▶ [Tarefas propostas]
• 1. Diga se cada afirmação abaixo concorda com o texto sobre a Mongólia, respondendo sim ou não e citando as palavras do texto que decidem a questão: (a) a Mongólia passou a ser um regime comunista em 1924; (b) o governo mongol mantinha boas relações com a China; (c) os lamas eram cerca de metade da população do país.
• 2. Resuma o texto sobre a Mongólia em duas frases.
• 3. Segundo o texto sobre a Mongólia, desde quando o budismo tibetano era a religião preponderante no território?

▶ [Texto de origem]
----

A Mongólia foi o primeiro país a seguir os passos de sua vizinha União Soviética, transformando-se, em 1924, em um regime comunista. Na época, quase 10% de seus 700 mil habitantes eram lamas do chamado budismo tibetano, a religião preponderante no território desde o século 16. O ateísmo soviético nunca os tratou bem, mas entre 1935 e 1939 a situação chegou a um extremo – os monges foram massacrados pelo regime comunista.

Secretário-Geral do Partido Comunista russo do Comitê Central da União de Repúblicas Socialistas Soviéticas por mais de 25 anos, Josef Stalin ordenou as fronteiras para “cuidar dos interesses do regime”, aniquilando os detratores mais próximos. Os lamas budistas mongóis moravam na porta do lado, em um território cujo governo tentava agradar à URSS e tinha cortadas as relações com a outra potência vizinha, a China. Assim, eles eram o recheio de um sanduíche fácil de morder. É verdade que os mais de 70 mil lamas representavam a casta privilegiada e controlavam, do silêncio de seus mosteiros, a economia rural do país, formado por um povo empobrecido que já não tinha o poder dos tempos de Gêngis Khan. Mas isso é algo que, obviamente, não justifica a violência sofrida posteriormente pelos lamas.

----

▶ [Dados fornecidos]
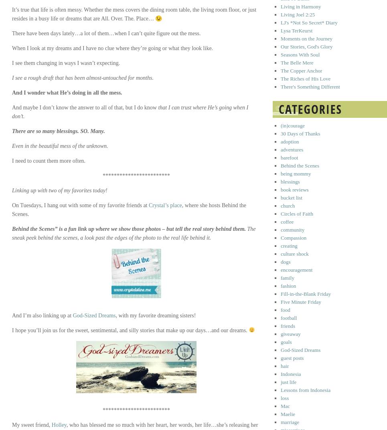  Describe the element at coordinates (128, 229) in the screenshot. I see `'Behind the Scenes” is a fun link up where we show those photos – but tell the real story behind them.'` at that location.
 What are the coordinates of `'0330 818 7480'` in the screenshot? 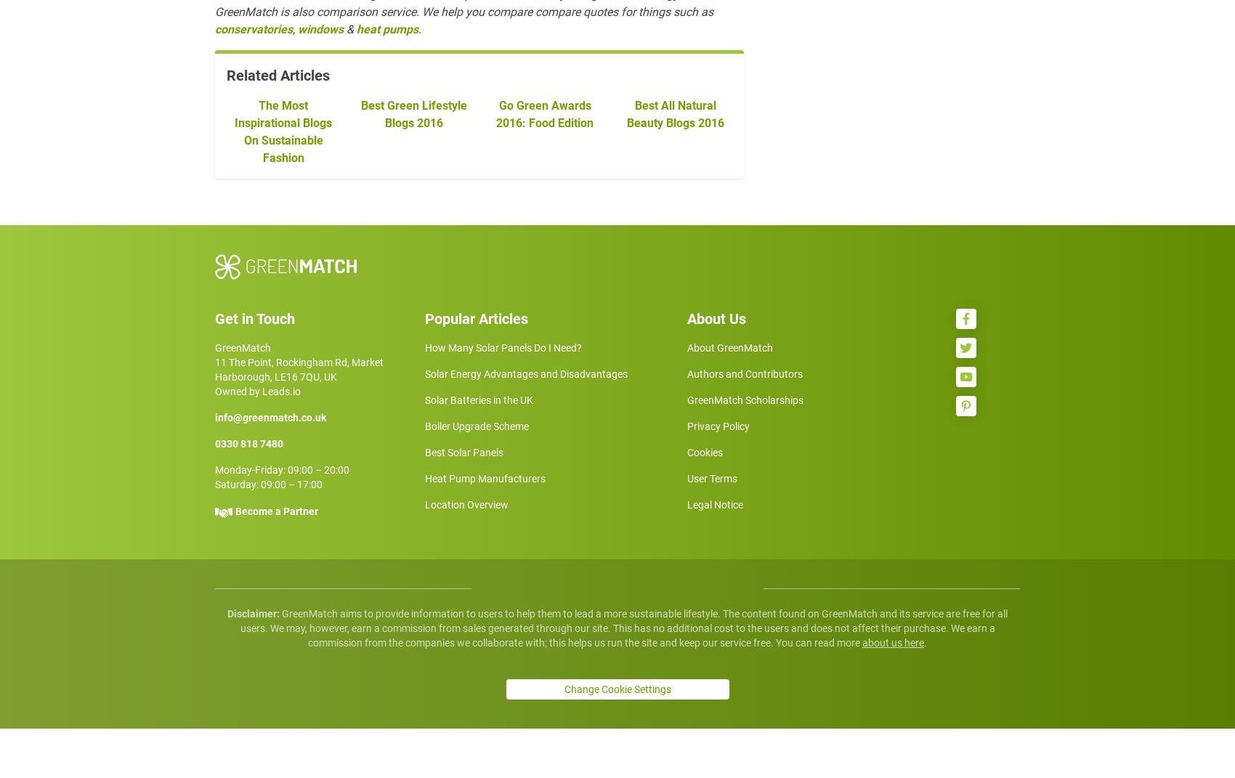 It's located at (248, 502).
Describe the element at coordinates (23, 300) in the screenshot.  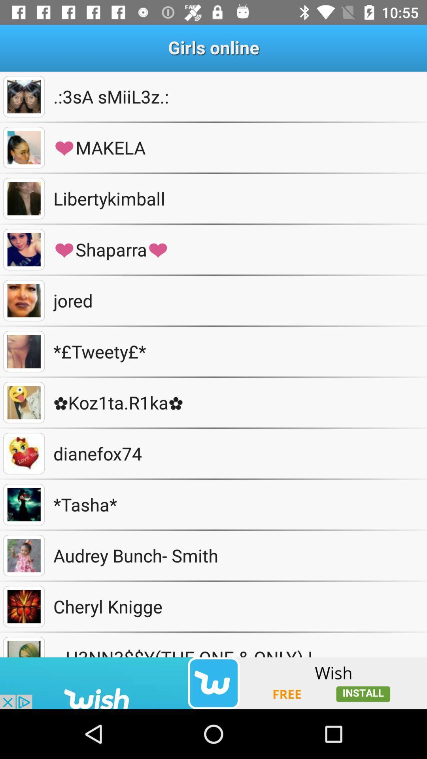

----

▶ [Respostas]
• 1.
(a) Sim: "transformando-se, em 1924, em um regime comunista".
(b) Não: "tinha cortadas as relações com a outra potência vizinha, a China".
(c) Não: "quase 10% de seus 700 mil habitantes eram lamas".

• 2. Em 1924, a Mongólia foi o primeiro país a seguir a União Soviética e se tornar um regime comunista, e entre 1935 e 1939 os lamas do budismo tibetano, quase 10% da população, foram massacrados por esse regime. Esses lamas formavam uma casta privilegiada que controlava a economia rural e viviam num país vizinho da URSS, cujo governo tentava agradar aos soviéticos e tinha rompido relações com a China.

• 3. Desde o século 16.